Only the smallest spray pattern will avoid a loss of lubricant to surrounding areas. It is generally advised that sprays be limited to the drum area, where the broad surface area accommodates the wider spray pattern and prevents excessive loss of material. Given the ‘light’ nature of sprayed products they generally offer more corrosion protection and limited performance towards lifting and shock loading. However large sections of rope, i.e., the drum, can be treated quickly and frequently.
Aerosol:
Aerosol use is generally limited to small diameter, small lengths of rope in none demanding environments. They will offer limited protection against any excessive conditions but can be ideal for applications such as light overhead factory cranes and warehouse cranes. If several aerosol cans are being used, consider the spray option discussed above.
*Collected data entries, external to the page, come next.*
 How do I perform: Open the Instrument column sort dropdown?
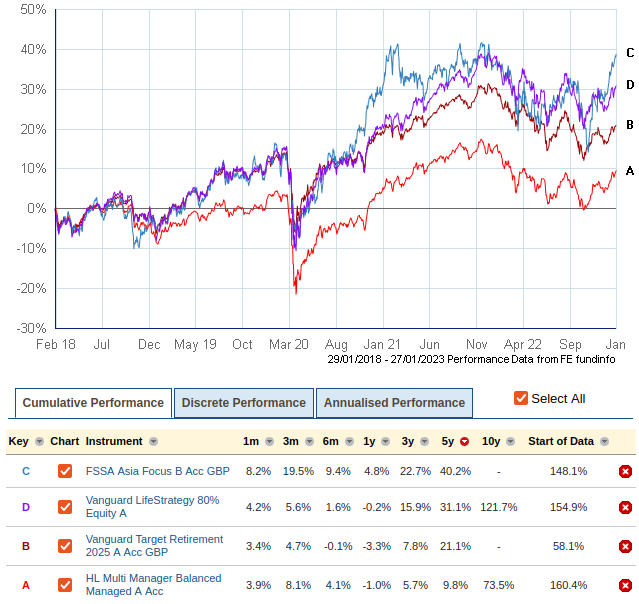pyautogui.click(x=154, y=442)
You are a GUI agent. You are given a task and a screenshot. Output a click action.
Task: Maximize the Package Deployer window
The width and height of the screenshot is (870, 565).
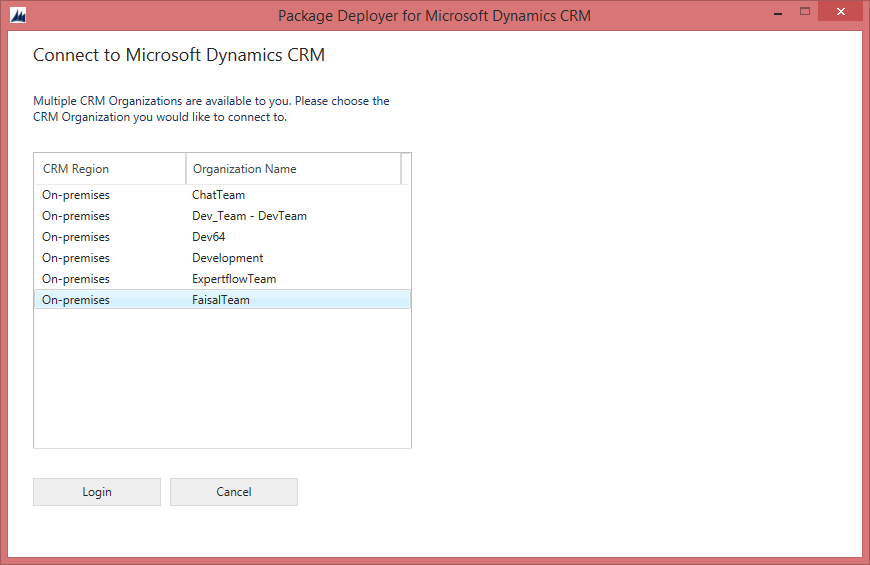[804, 13]
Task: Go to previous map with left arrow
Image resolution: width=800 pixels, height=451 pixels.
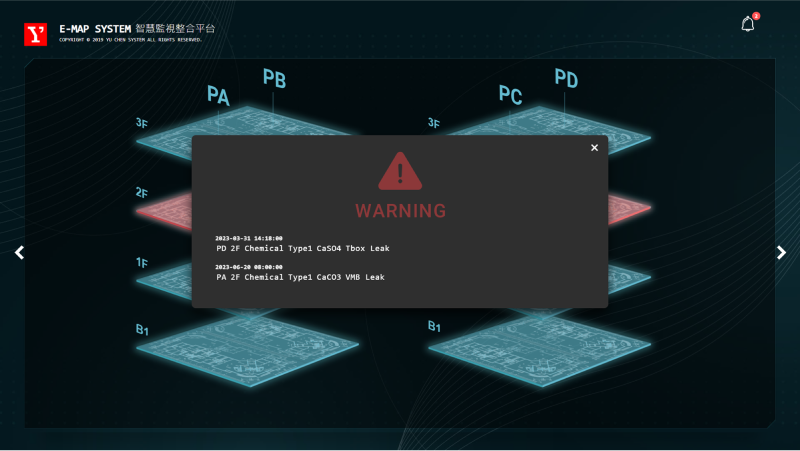Action: (x=19, y=253)
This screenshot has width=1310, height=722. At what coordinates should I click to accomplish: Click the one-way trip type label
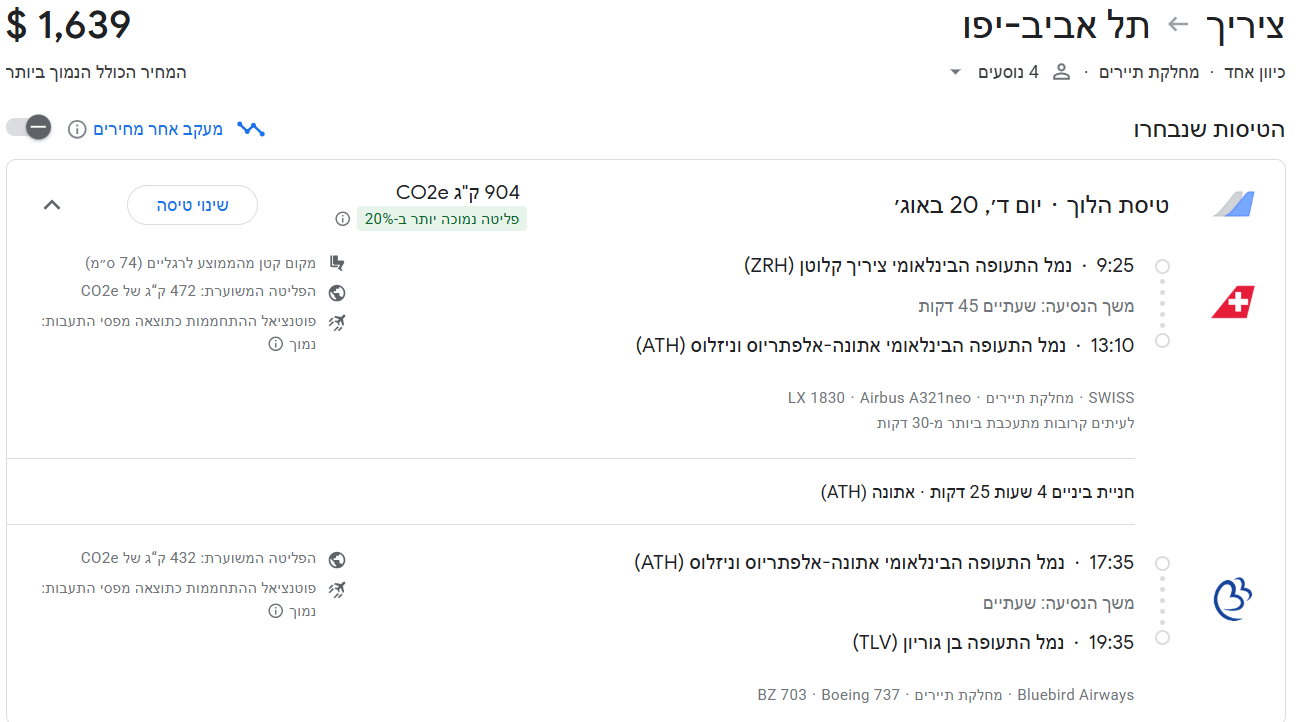click(1254, 72)
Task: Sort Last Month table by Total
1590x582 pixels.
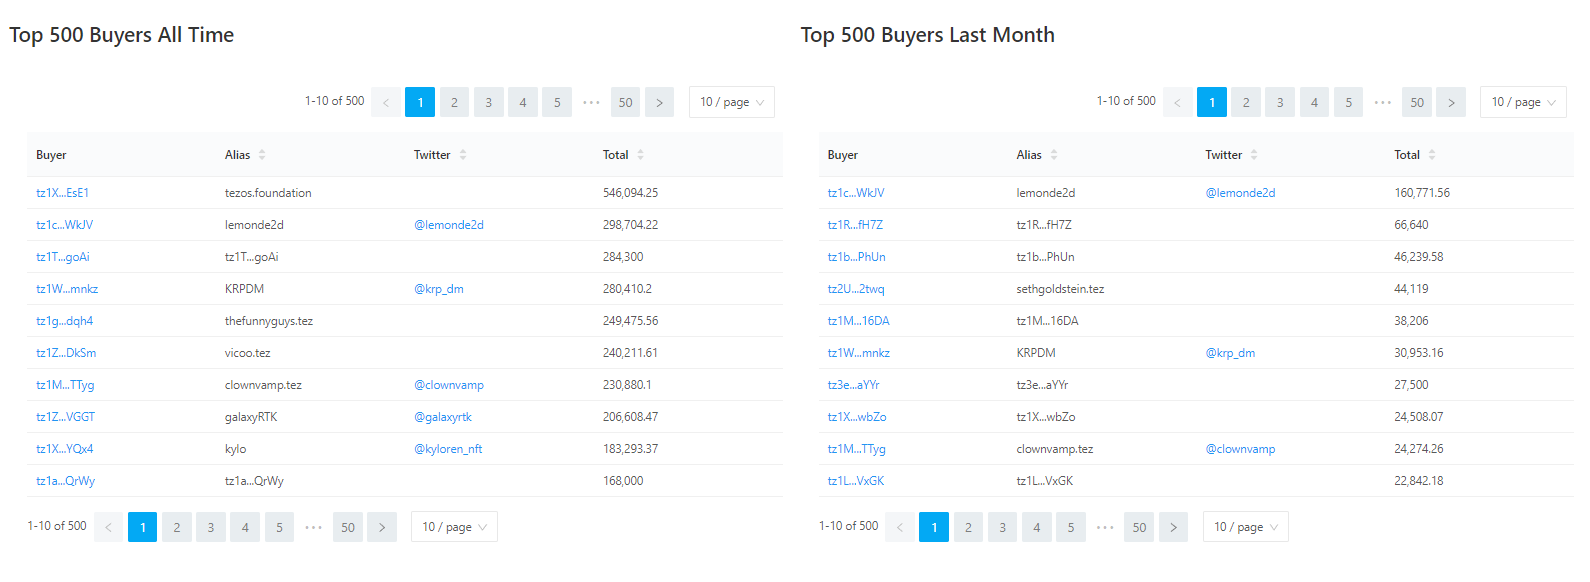Action: click(x=1432, y=155)

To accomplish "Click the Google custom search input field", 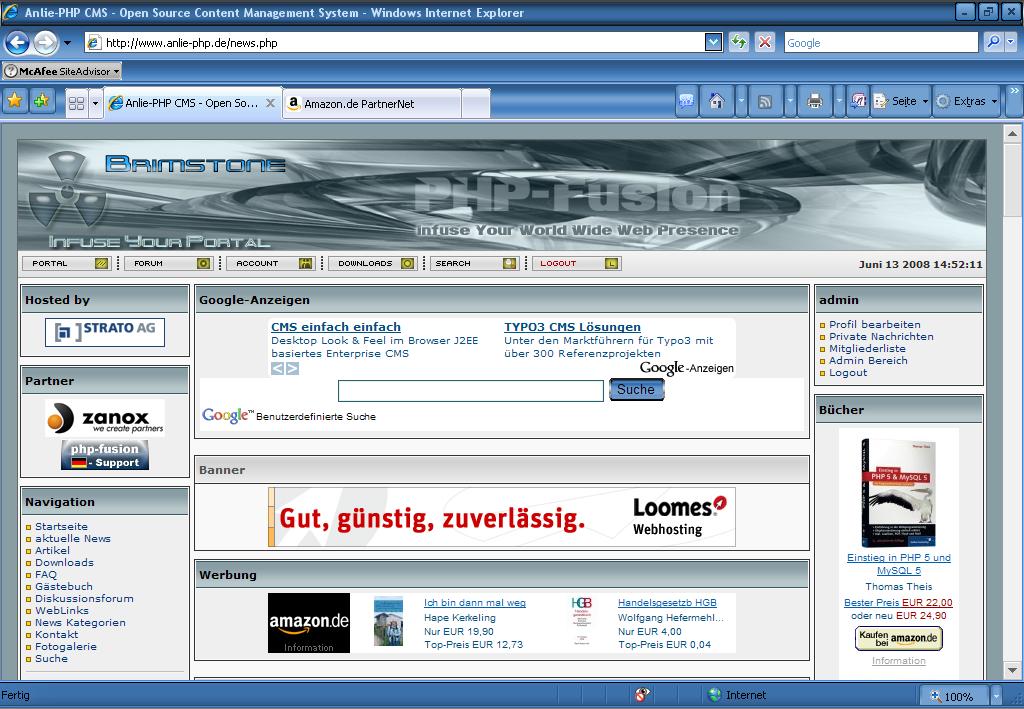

Aerosols contain solvents as a propellant, so consideration needs to be given towards storage, safety and environmental requirements. Also, dripping from the rope can easily occur as the aerosol is applied.
Remember wire ropes can last >4 times longer when a correct and adequate lubricant is used. Whether the rope is new, has been in storage or is under regular use, consider if its existing lubricant is right for your application and what options do you have for relubricating. It maybe easier to relubricate prior to or during installation.
Implement regular checks and relubricate as per above for prolonged rope life, following individual product instructions.